**EXERCISE**
Retype the whole listing, please, keeping every line exact and dropping the pictures.

**PROVIDED INFORMATION**

------------------------------

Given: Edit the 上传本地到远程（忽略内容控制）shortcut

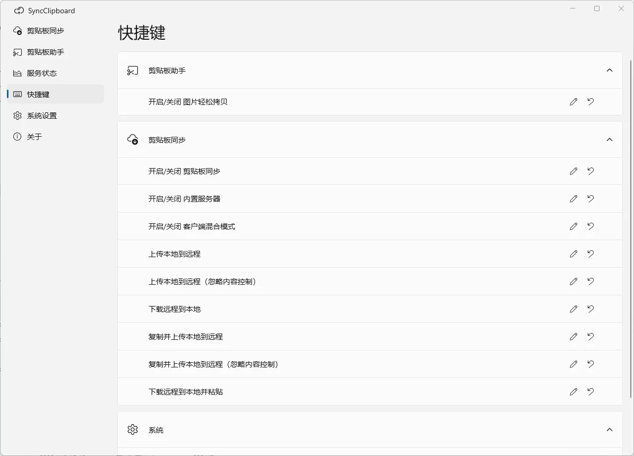Looking at the screenshot, I should pos(573,282).
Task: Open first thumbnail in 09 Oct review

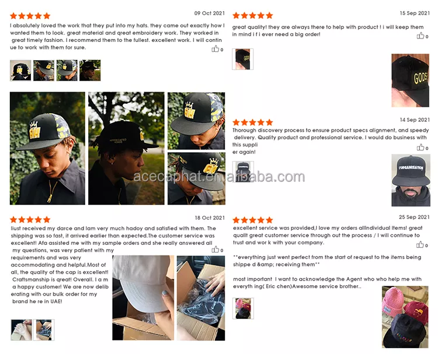Action: (x=20, y=71)
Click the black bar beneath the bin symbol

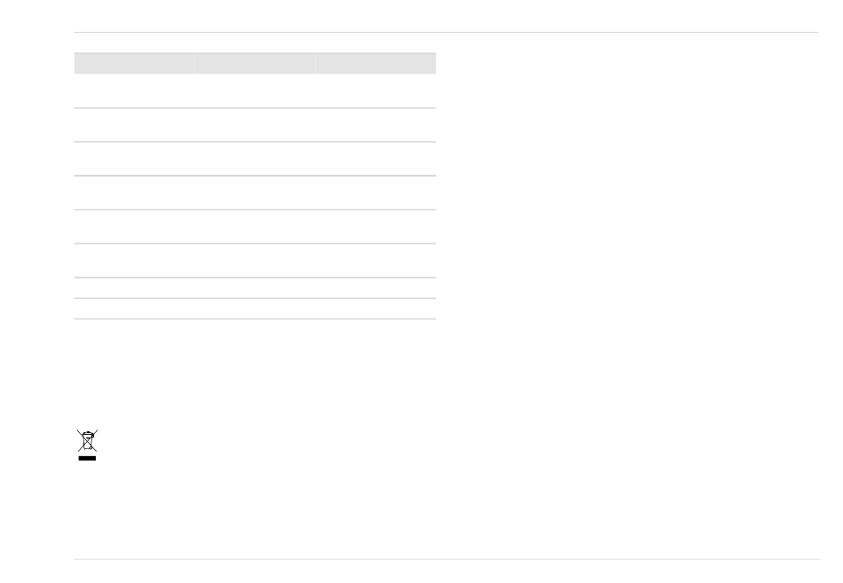click(87, 458)
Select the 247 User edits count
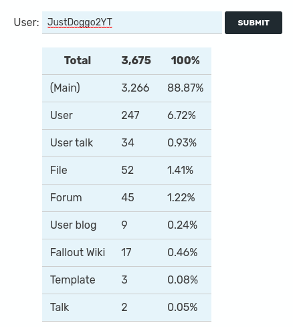The width and height of the screenshot is (293, 327). [130, 115]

------------------------------

**SOLUTION FOR THIS PROBLEM**
Given: Edit the 上传本地到远程（忽略内容控制）shortcut

Looking at the screenshot, I should pos(573,282).
Task: Open first thumbnail in 09 Oct review

Action: (x=20, y=71)
Click the black bar beneath the bin symbol

click(87, 458)
Select the 247 User edits count
The width and height of the screenshot is (293, 327). [130, 115]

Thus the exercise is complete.